I turned fifty last October and to celebrate I ran a marathon. I thought I was running the marathon to prove to myself that aging is no big deal and that I was just getting started in life. That’s a partial truth. After the race, the day after Christmas to be exact, I realized that I was also running to prove that I was worthy of my mother’s legacy. That’s crazy.

The morning after Christmas I was whispering with my husband in Tiana’s dining area, trying to not wake our sleeping daughters. I began sharing with him that I was reading a book which made me uncomfortably introspective.

As I spoke it was like the words tumbling out of my mouth were forming the thoughts, instead of the other way around. I was mentally driving in reverse.

Hearing my own strange words while staring at a string of twinkling Christmas lights wrapped on a ceramic gazelle’s head must have hypnotized me. Seizures come in many forms. I whispered, “I have always felt like I wasn’t enough.”

Then I rambled a little trying fervently to connect those verbal dots diffusing above that elegant animal’s head. I knew something within me was bubbling up, “and in some way, I have been trying to prove my worthiness to carry on mom’s name.” Silence is sneaky.

I had left teaching, changed careers, experienced failures, lost confidence, earned an MBA, finished a marathon, began writing(scares the crap out of me) and was named a 2016 UN Women’s Global Champion all within three years. And I was anxious about how to top everything!

I am sharing this because I know I am in the middle of my story and can’t remain here. When I was a middle school teacher I told the kids to just write from the middle “Don’t try to make sense of it yet, just start in the middle and you’ll find your way.” So I am trying to learn in reverse and take my advice. It’s scary to not know where you are going.

I still feel the pressure to be extraordinary so that I can be worthy of mom’s memory. Good God how? Did you know Ljubica? She was a child of WWII, witnessing Nazi murders with six year old eyes.
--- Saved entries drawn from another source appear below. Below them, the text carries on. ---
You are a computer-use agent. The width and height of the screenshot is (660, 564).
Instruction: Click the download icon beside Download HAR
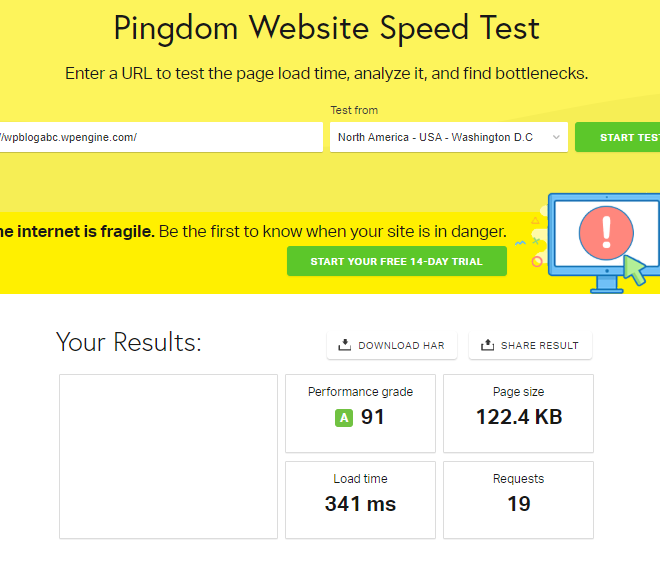point(344,345)
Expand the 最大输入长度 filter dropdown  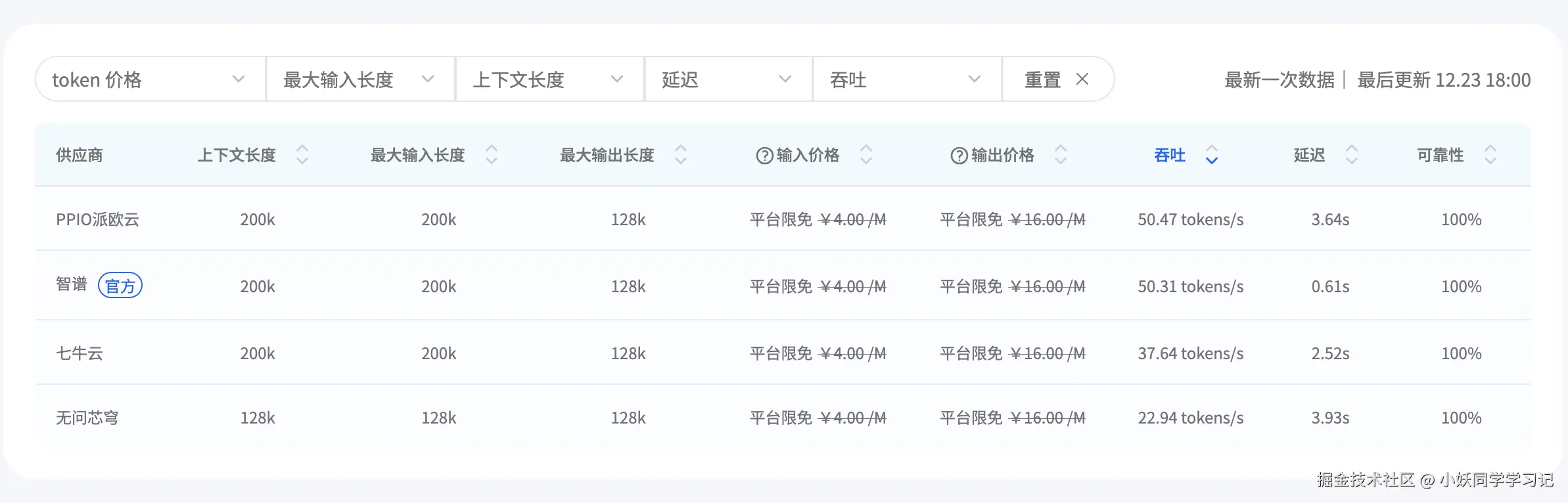click(x=360, y=79)
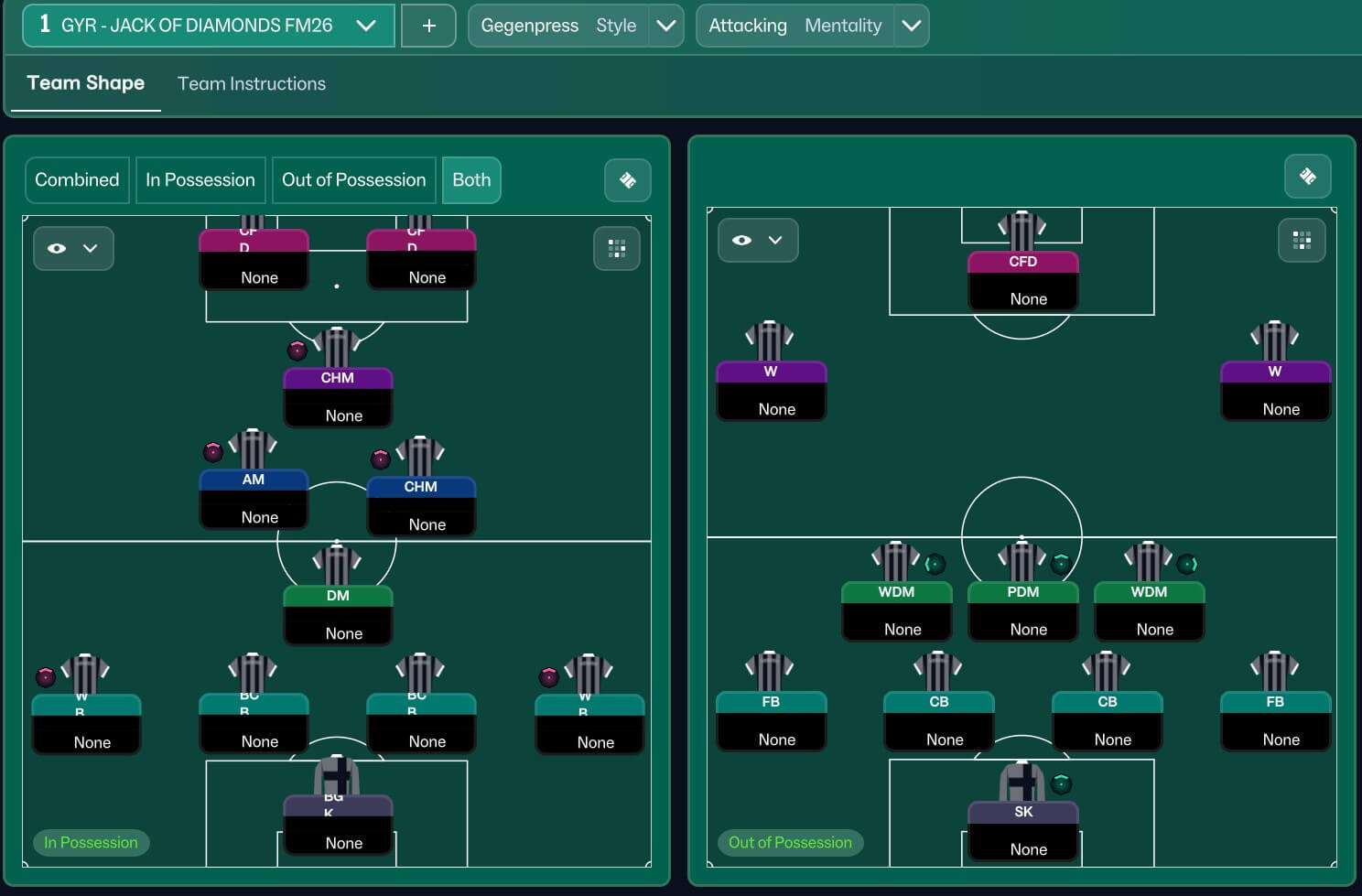Screen dimensions: 1362x896
Task: Open the Attacking Mentality dropdown
Action: [x=911, y=26]
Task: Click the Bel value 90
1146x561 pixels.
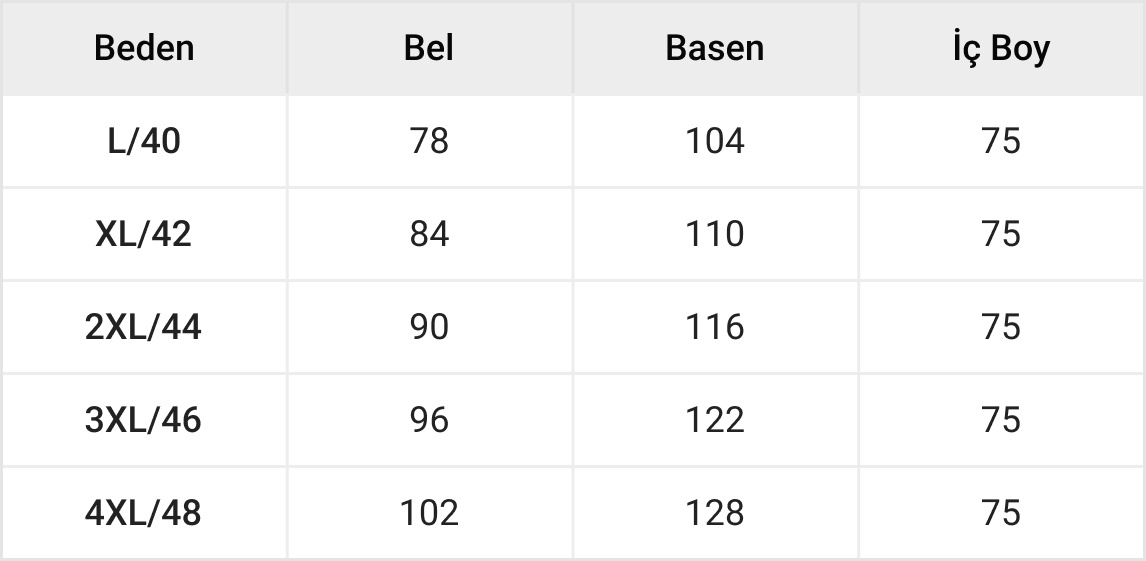Action: (x=429, y=327)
She was one of a handful of who escaped genocide in her village, losing family members and friends. Her life was a desert -she planted seeds of perseverance in grit and watered them with her tears. She defiantly grew her garden to life. Her fragrance perfumed our lives with the smell of baking bread and sautéing onions with paprika.

You see my dilemma? The truth is that I am terrified of finishing her story. I have journal bundles stashed in drawers and folders saved on this laptop. Her beautiful sixteen year old face is to the left of my teacup waiting. I want everyone to know her. I want everyone to know Ljubica. And I am afraid that I can’t tell her story in a way to fully honor her. I’m in the middle of two stories. I better start writing. She’d tell me to stop crying and get to work.